1984 Foreword "fascistic disposition"

jbor jbor at bigpond.com
Tue May 6 05:28:39 CDT 2003


on 5/5/03 5:28 PM, Otto wrote:

> So why are you critisizing the people who dare to dissent from the official
> politicial line in times of war?

I'm not. I'm criticising those who compare liberal democracies to
totalitarian dictatorships, elected political leaders like Churchill, Attlee
or Bush to murderous tyrants like Hitler, Stalin and Saddam, without ever
acknowledging that, on the whole and in every detail and respect, it's the
*differences* which are so overwhelming.

> I don't know where you get this impression from that I'm unwilling to see
> differences which of course exist, only because I point to similarities
> which are there too. Our disagreement seems to be about which part of this
> binary opposition of "differences vs similarities" should be emphasized or
> is more important.

It isn't a binary opposition at all. My point is that the differences far
outweigh any general similarities. The "similarities" listed are so vague
and general they apply to any system of governance. It's like saying Pynchon
and Ayn Rand are similar because they're both writers who write critically
about modern society and culture: the statement's not wrong, it just evades
the fact that there are enormous and much more significant differences
between the two things being "compared".

All government systems impose restraints on civil liberties. They're called
"laws".

> I don't believe that "political equality and intellectual freedom" is
> everyday reality for everybody in the US, Britain or Germany.

Well, compared to Orwell's depiction of life under Big Brother, or Hitler's,
Stalin's or Saddam's regimes, I think it's fair to say they are.

> I repeat: Every government is under perpetual suspicion. Just because every
> bureaucracy has this tendency to increase its control and because the
> economical sphere will never stop trying to achieve influence on the major
> decisions.

Hitler, Stalin, Saddam, Mugabe ... were and are well beyond suspicion.
What's the next step after "suspicion"?

> There are more differences between "Big Brother" and Saddam than
> similarities. 

You're arguing that Bush is similar to Big Brother but Saddam wasn't?!

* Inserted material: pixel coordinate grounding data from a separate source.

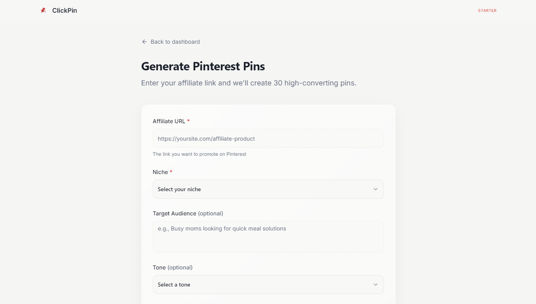The height and width of the screenshot is (304, 536).
Task: Click the chevron in the Tone dropdown
Action: [x=376, y=285]
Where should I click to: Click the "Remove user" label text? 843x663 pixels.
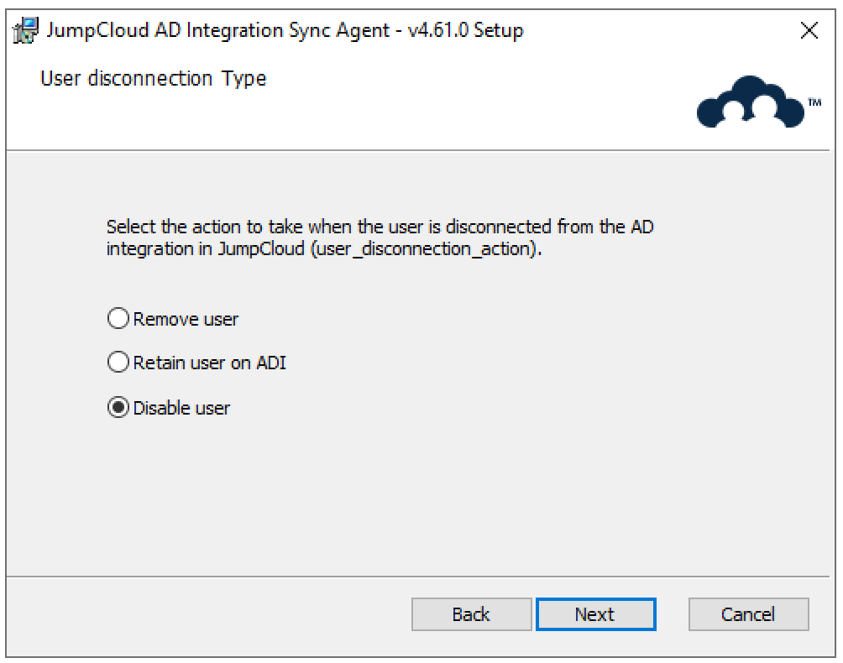[186, 319]
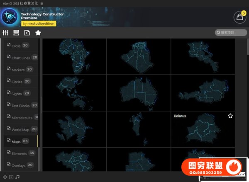This screenshot has height=182, width=249.
Task: Toggle favorite star on Belarus map
Action: [230, 116]
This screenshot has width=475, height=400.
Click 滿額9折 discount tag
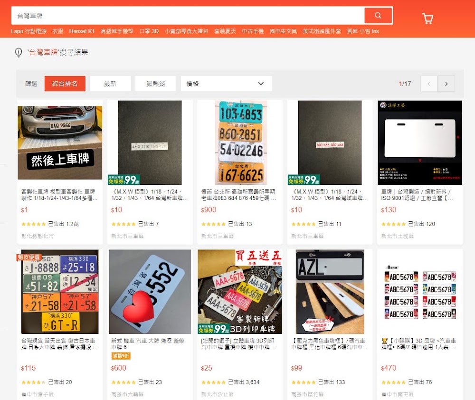pos(121,356)
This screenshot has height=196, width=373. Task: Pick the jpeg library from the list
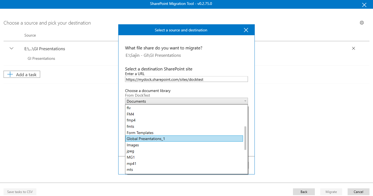[x=130, y=151]
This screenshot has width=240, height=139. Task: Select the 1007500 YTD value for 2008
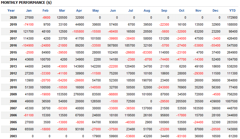coord(231,101)
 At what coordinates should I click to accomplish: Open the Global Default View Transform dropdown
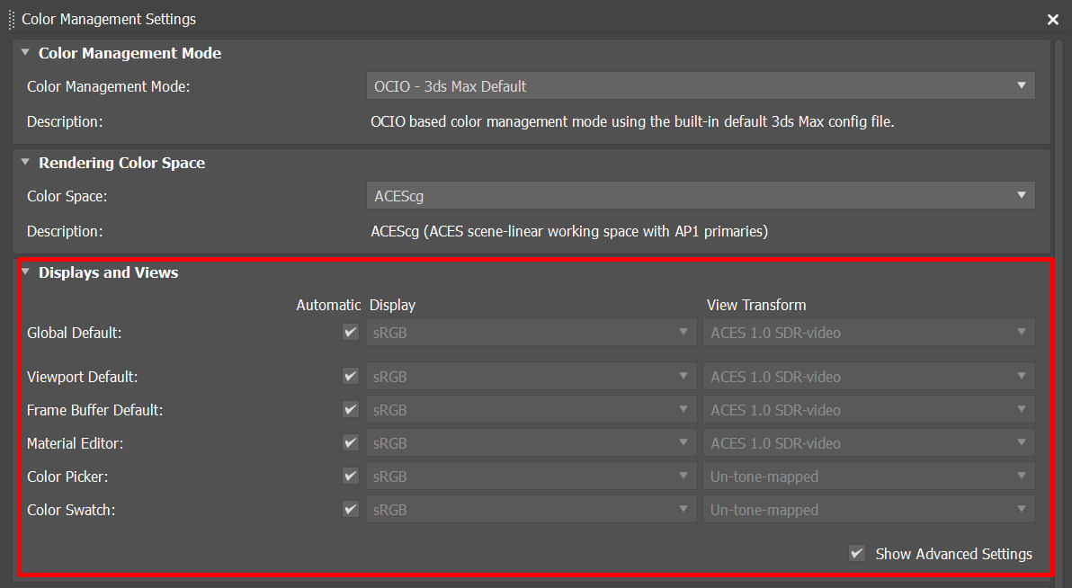coord(868,333)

_1984_ depicts a society which is modelled on Stalinism. It's not modelled
on the post-war British society under the Labour government, although Orwell
certainly didn't like Attlee and co., and saw them as being more interested
in power for the sake of power than in the working classes who they
purported to be the advocates of, and in that sense similar to the Soviet
leaders. But Orwell's book is a warning about what *could* happen in Britain
*if* a Soviet-style Revolution should ever take place. It was a big if, and,
thankfully, it has never eventuated.

There are two different "political narratives" which Orwell constructs in
his depiction of Oceania - his "doublethink" in creating the novel. One is a
representation of what had already happened in Russia, and of the
inhumanities of totalitarianism under despots like Hitler and Stalin. The
other is a warning, or prophecy, of what might happen in Britain (and, by
implication, the U.S. and other Western states), if a similar situation
arose. The novel doesn't offer any solutions to those poor "dissidents"
trapped and doomed in the USSR, or any program to prevent the same thing
from happening in Britain, only a forlorn empathy on the one hand and the
earnest hope that it won't ever happen "here" on the other. I guess the text
itself was Orwell's political gesture, and the one thing we can probably all
agree on is that it should continue to be read, and particularly as a
prescribed text for high school and college kids. Of course, this raises the
frightening irony that the novel _1984_ has itself become something like
those propaganda texts which help to sustain Big Brother's reign.